There are the following differences compared to "bipolar signaling":

Adding the infinite number of triangular functions at distance $T$ (all with the same height) results in a constant DC component $s_0^2/4$ for the ACF in the left graph (NRZ).

In addition, a single triangle also with height $s_0^2/4$ remains in the region $|\tau| \le T_{\rm S}$ , which leads to the $\rm sinc^2$ –shaped blue curve in the power-spectral density (PSD).

The DC component in the ACF results in a Dirac delta function at frequency $f = 0$ with weight $s_0^2/4$ in the PSD. Thus the PSD value ${\it \Phi}_s(f=0)$ becomes infinitely large.

From the right graph – valid for $T_{\rm S}/T = 0.5$ – it can be seen that now the ACF is composed of a periodic triangular function (drawn dashed in the middle region) and additionally of a unique triangle in the region $|\tau| \le T_{\rm S} = T/2$ with height $s_0^2/8$ .

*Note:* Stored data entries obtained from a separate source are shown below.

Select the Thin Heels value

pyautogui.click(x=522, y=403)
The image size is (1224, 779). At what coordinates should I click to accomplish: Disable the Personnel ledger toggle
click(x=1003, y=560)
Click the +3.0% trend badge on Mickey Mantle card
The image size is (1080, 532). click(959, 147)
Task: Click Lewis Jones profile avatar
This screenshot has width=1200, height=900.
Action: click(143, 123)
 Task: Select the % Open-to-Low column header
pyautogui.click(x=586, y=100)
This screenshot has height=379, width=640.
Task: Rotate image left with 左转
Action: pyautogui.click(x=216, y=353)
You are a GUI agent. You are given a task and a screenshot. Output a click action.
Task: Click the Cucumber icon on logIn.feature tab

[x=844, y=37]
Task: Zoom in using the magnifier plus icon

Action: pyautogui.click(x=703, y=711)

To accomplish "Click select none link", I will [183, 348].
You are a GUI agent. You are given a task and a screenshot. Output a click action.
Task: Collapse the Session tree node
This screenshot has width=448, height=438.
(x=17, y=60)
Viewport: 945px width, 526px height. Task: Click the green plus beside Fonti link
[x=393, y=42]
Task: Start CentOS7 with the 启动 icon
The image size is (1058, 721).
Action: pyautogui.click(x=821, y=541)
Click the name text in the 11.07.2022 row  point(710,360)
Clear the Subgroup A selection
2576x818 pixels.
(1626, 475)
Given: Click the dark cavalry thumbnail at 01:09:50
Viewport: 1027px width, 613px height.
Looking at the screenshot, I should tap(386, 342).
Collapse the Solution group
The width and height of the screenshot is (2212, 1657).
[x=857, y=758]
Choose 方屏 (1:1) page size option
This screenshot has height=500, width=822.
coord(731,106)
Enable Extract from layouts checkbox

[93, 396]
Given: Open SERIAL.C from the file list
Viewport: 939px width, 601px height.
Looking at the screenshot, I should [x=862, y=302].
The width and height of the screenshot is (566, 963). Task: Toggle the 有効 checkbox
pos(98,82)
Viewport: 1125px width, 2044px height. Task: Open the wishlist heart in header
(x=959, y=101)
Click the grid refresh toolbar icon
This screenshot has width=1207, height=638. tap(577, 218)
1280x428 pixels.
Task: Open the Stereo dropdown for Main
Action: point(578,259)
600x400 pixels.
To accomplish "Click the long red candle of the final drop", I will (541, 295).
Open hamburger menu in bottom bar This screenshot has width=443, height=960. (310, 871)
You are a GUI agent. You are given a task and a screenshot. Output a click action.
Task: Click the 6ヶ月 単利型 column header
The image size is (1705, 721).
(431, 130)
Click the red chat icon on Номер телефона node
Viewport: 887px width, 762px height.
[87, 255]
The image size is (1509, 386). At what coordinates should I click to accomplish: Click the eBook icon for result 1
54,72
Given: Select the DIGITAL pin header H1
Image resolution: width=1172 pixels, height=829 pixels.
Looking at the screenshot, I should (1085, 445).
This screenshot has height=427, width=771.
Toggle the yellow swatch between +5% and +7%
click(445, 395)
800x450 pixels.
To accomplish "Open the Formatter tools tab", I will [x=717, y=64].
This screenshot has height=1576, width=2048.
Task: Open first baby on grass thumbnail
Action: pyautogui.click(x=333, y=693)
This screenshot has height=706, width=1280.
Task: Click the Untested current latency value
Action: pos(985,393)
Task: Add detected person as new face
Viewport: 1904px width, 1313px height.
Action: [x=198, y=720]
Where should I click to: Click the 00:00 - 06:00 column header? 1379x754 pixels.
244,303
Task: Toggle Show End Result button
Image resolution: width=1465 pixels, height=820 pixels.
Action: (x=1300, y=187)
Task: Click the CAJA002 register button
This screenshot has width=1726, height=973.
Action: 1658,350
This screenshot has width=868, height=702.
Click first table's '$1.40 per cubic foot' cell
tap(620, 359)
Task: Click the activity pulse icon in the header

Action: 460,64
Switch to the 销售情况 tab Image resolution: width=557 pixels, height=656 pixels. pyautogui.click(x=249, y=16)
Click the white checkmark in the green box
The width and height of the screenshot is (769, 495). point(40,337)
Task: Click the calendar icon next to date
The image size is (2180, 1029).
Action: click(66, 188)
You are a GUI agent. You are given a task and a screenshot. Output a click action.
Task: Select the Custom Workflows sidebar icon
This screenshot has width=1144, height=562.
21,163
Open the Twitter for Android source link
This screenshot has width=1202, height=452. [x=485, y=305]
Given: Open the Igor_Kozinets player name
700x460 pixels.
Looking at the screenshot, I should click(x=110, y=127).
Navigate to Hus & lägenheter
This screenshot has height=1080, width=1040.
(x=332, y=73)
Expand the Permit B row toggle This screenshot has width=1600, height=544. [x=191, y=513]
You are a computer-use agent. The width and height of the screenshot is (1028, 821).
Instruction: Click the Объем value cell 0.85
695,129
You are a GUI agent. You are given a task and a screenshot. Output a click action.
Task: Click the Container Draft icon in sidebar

This unique triangle function leads to the continuous $\rm sinc^2$ –shaped component (blue curve) of ${\it \Phi}_s(f)$ with the first zero at $1/T_{\rm S} = 2/T$ .

In contrast, the periodic triangular function leads to an infinite sum of Dirac delta functions with different weights at the distance $1/T$ (drawn in red) according to the laws of the "Fourier series".

The weights of the Dirac delta functions are proportional to the continuous (blue) PSD component. The Dirac delta line at $f = 0$ has the maximum weight $s_0^2/8$ . In contrast, the Dirac delta lines at $\pm 2/T$ and multiples thereof do not exist or have the weight $0$ in each case, since the continuous PSD component also has zeros here.

$\text{Note:}$

Unipolar amplitude coefficients occur for example in optical transmission systems.
In later chapters, however, we mostly restrict ourselves to bipolar signaling.